TASK INSTRUCTIONS :: Only the lines from the line containing "News & Events Home (392, 2352)" to the end of the records, both included, belong in the answer, copied exactly.

EXERCISE MATERIAL ::
----------------
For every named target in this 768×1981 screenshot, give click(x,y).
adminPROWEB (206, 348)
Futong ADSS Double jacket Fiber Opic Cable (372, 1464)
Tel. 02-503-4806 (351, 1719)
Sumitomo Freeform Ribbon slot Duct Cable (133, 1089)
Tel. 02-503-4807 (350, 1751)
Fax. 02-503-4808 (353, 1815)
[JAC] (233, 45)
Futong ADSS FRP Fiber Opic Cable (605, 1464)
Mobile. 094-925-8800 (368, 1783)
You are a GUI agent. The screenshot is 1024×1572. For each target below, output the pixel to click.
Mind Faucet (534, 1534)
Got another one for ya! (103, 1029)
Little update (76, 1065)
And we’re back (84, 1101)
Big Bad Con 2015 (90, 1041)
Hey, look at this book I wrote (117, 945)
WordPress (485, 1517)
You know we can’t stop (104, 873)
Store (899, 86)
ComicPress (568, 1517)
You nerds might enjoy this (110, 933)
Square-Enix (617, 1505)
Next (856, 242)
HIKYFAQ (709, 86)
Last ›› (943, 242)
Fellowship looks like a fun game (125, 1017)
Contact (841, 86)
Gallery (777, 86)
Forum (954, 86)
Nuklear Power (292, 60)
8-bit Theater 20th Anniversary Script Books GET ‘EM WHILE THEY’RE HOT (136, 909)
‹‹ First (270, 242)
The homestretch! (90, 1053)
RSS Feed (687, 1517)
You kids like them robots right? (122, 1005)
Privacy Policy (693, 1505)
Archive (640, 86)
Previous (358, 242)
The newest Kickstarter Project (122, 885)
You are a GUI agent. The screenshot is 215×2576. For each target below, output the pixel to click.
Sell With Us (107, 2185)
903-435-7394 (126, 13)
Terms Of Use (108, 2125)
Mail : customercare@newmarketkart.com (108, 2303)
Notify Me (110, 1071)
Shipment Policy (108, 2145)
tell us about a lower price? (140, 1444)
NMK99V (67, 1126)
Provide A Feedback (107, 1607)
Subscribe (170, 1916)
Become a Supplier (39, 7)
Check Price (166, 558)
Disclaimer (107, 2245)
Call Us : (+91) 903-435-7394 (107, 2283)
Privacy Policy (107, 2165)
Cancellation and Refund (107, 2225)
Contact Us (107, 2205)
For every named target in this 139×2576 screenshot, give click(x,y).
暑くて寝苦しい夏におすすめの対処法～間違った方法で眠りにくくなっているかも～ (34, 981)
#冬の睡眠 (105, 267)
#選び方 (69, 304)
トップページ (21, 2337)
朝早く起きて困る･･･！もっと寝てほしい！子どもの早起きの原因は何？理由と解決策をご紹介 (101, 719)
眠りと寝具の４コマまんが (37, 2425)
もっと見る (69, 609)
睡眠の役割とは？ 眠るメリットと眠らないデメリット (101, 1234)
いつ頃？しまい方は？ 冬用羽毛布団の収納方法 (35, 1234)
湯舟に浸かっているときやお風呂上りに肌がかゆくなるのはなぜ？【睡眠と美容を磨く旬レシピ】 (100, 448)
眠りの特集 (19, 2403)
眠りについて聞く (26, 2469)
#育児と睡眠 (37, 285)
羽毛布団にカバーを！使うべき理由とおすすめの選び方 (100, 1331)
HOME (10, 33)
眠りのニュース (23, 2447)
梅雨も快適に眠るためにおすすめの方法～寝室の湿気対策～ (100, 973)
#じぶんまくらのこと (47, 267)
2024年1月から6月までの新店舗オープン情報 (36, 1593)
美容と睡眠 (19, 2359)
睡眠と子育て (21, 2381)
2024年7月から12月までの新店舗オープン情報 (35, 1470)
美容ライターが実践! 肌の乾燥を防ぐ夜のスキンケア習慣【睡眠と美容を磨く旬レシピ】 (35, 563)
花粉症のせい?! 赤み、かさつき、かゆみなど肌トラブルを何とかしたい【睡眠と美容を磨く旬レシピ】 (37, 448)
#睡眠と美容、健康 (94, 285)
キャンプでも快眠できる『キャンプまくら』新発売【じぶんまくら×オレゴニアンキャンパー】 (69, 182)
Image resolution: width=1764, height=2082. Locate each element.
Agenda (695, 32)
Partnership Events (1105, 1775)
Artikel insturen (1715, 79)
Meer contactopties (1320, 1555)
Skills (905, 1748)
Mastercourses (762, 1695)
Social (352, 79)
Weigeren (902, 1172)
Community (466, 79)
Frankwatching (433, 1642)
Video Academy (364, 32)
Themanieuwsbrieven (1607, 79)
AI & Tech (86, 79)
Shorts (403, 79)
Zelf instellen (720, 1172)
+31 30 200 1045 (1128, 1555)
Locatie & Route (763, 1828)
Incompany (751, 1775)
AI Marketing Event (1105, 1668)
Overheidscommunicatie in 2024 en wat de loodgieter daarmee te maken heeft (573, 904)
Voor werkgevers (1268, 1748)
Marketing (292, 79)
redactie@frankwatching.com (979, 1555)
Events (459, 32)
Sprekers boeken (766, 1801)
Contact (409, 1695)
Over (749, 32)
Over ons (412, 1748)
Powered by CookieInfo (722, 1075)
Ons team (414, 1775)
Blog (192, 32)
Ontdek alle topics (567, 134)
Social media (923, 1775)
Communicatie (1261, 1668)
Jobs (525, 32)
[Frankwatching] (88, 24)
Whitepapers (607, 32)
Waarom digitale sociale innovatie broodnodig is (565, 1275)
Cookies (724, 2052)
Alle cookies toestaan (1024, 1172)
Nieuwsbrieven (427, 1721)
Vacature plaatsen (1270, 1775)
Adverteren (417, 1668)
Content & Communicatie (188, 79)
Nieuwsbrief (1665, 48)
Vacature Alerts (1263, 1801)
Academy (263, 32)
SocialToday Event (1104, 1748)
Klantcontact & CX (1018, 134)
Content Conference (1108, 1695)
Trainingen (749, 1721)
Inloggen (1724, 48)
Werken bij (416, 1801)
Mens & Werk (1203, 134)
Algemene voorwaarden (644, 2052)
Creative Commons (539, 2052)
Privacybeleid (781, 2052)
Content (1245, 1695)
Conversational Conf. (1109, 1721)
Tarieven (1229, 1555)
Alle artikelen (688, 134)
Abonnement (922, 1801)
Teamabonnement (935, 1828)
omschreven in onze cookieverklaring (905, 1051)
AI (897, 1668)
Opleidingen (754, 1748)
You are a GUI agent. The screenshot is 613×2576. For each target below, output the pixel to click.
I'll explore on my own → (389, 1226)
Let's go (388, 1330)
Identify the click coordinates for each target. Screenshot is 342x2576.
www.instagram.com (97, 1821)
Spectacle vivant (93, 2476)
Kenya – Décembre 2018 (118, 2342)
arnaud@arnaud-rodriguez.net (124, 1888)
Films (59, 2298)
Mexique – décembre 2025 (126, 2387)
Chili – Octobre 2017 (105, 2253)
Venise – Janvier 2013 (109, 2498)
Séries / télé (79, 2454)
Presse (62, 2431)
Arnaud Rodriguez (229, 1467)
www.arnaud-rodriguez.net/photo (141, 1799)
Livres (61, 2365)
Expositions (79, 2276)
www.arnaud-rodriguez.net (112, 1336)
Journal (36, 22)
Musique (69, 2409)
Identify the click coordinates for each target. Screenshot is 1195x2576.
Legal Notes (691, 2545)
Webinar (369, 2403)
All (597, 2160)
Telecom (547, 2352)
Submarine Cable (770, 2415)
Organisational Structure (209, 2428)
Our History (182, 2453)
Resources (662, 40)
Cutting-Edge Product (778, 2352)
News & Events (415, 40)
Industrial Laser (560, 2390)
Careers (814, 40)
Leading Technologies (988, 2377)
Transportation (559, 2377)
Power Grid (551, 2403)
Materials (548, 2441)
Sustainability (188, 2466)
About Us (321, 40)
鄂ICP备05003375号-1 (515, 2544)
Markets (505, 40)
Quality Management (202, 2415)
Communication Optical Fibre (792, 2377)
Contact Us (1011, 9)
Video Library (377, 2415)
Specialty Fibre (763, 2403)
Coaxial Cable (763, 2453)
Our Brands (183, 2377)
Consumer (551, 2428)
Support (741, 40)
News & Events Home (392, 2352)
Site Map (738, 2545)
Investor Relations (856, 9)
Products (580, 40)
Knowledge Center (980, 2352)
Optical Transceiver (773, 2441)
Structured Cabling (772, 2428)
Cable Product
----------------
ANSWER TO THIS TASK ::
News & Events Home (392, 2352)
Site Map (738, 2545)
Investor Relations (856, 9)
Products (580, 40)
Knowledge Center (980, 2352)
Optical Transceiver (773, 2441)
Structured Cabling (772, 2428)
Cable Product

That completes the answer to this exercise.